→ DOCUMENT
"""
31 juillet. — Promenade vers midi du côté est, derrière la fabrique que j’avais faite le matin avec bonheur il y a huit ou dix jours. La chaleur et l’insipidité croissante de la vue ne m’ont pas permis d’aller plus loin.

Le soir encore vers la route de Saint-Loup ; je ne puis m’en rassasier. Le soir, le soleil est en face au lieu d'être derrière comme le matin ; en se couchant il dore les derniers plans sur les montagnes les plus élevées ; j’en ai fait un croquis.

Depuis quelques jours, mauvais temps froid et couvert.

J’attribue à cela un certain malaise.

Grande conversation avec Lenormant[460] jusqu’à dix heures à l’établissement.

1er août. — Le matin, meilleure disposition ; encore au chemin de Saint-Loup et fait un croquis que j’ai colorié dans la journée.

2 août. — Après dîner, une des plus délicieuses promenades que j’aie faites ici : j’étais dispos, l’esprit tranquille, tout me charmait. J’ai fait un croquis de la ferme Jacquot et, plus haut sur la route près de la table ronde de pierre, une vue générale de la vallée[461]. Admiré encore le fond sauvage avec bouleaux, sources et rochers.

Je ne pouvais m’arracher à tout cela : quel charme grandiose ! Et personne près de moi n’y prenait garde. Je rencontrais à chaque instant des groupes : les hommes ne s’entretenaient que d’argent ; je l’ai remarqué.

Revenu lentement achever la soirée à l’établissement. J’y trouve Mme Marbouty[462] ; conversation jusqu’à dix heures passées. Elle a des révélations : un esprit lui parle et lui dicte des choses merveilleuses. Cet esprit lui a appris à guérir sa mère qui a quatre-vingt-deux ans et qui était dans un état désespéré. Je lui ai demandé pourquoi elle ne profitait pas du même moyen pour se guérir elle-même ; je ne sais ce qu’elle m’a répondu. J’ai rendez-vous avec elle après déjeuner demain pour savoir ce que lui a dicté son génie. Elle est tout étonnée que je n’aie pas aussi des révélations.

3 août. — Mon voisin de table me dit que M. Lhéritier[463] dit à un malade agité ou surexcité par le bain : « Ne le prenez que de trois quarts d’heure ou d’une demi-heure. »

M. Turck[464], au contraire, dit dans un cas analogue : « Prenez trois heures de bain. »

Champrosay, 11 août. — Parti de Paris pour Champrosay.

Je ne suis pas encore content de ma santé. Je n’ose me remettre à l'église[465].

Parti à onze heures. Je fais route avec Revenaz[466] et un de ses amis. Nous traversons la plaine par la chaleur la plus intense.
"""
→ OBJECTIF 1
Reprenez le passage de l'extrait du journal allant de « 31 juillet. — » jusqu'à « froid et couvert. » inclus, en substituant « dessin » à « croquis ».
→ OBJECTIF 2
D'après l'extrait du journal, jusqu'à quelle heure s'est prolongée la grande conversation avec Lenormant ?
→ OBJECTIF 3
Expliquez, d'après l'extrait du journal, à quoi est attribué le malaise mentionné sous la date du 31 juillet.

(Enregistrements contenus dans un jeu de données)
"""
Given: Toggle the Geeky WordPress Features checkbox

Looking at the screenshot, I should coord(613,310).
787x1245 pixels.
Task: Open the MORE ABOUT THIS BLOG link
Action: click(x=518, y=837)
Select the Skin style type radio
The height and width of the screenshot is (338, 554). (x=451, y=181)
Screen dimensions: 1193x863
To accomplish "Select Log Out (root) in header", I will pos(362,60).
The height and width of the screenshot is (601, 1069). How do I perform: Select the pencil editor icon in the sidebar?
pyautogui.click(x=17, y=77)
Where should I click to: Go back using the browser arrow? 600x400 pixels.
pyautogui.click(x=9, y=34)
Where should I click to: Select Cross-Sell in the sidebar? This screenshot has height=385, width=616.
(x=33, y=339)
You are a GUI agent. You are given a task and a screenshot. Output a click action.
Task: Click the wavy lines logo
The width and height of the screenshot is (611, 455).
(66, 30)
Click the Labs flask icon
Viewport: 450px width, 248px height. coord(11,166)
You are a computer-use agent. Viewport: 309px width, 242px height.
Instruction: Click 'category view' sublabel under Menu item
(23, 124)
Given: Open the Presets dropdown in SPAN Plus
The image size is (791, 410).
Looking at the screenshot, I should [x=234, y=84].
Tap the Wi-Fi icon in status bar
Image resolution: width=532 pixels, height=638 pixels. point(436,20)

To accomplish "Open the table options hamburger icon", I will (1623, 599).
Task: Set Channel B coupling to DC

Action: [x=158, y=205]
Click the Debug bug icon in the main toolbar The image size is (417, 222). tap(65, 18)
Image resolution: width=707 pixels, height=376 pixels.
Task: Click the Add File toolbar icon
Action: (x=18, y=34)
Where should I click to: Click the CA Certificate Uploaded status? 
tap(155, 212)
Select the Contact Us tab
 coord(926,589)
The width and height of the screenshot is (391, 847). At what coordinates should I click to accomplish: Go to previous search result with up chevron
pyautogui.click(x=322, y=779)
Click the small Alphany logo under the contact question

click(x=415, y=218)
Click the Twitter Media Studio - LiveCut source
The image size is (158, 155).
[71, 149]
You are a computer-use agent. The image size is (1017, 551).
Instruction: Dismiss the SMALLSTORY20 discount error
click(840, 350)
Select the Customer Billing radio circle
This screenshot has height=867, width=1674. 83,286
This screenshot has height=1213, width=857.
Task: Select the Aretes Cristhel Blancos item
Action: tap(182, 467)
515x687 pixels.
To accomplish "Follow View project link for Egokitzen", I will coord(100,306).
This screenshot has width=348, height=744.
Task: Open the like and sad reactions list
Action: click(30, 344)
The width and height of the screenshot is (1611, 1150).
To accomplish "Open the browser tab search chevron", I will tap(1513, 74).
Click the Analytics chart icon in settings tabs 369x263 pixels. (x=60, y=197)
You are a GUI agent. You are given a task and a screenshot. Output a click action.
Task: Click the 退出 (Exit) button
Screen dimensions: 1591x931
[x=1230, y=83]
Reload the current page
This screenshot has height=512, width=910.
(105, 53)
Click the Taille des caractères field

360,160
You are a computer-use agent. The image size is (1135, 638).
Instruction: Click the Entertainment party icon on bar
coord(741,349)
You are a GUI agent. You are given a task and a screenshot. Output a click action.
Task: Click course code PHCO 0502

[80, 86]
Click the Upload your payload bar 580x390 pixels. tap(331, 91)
"""
→ RÉSULTAT 1
31 juillet. — Promenade vers midi du côté est, derrière la fabrique que j’avais faite le matin avec bonheur il y a huit ou dix jours. La chaleur et l’insipidité croissante de la vue ne m’ont pas permis d’aller plus loin.

Le soir encore vers la route de Saint-Loup ; je ne puis m’en rassasier. Le soir, le soleil est en face au lieu d'être derrière comme le matin ; en se couchant il dore les derniers plans sur les montagnes les plus élevées ; j’en ai fait un dessin.

Depuis quelques jours, mauvais temps froid et couvert.

→ RÉSULTAT 2
Jusqu'à dix heures, à l'établissement.

→ RÉSULTAT 3
Ce malaise est attribué au mauvais temps, froid et couvert, qui dure depuis quelques jours.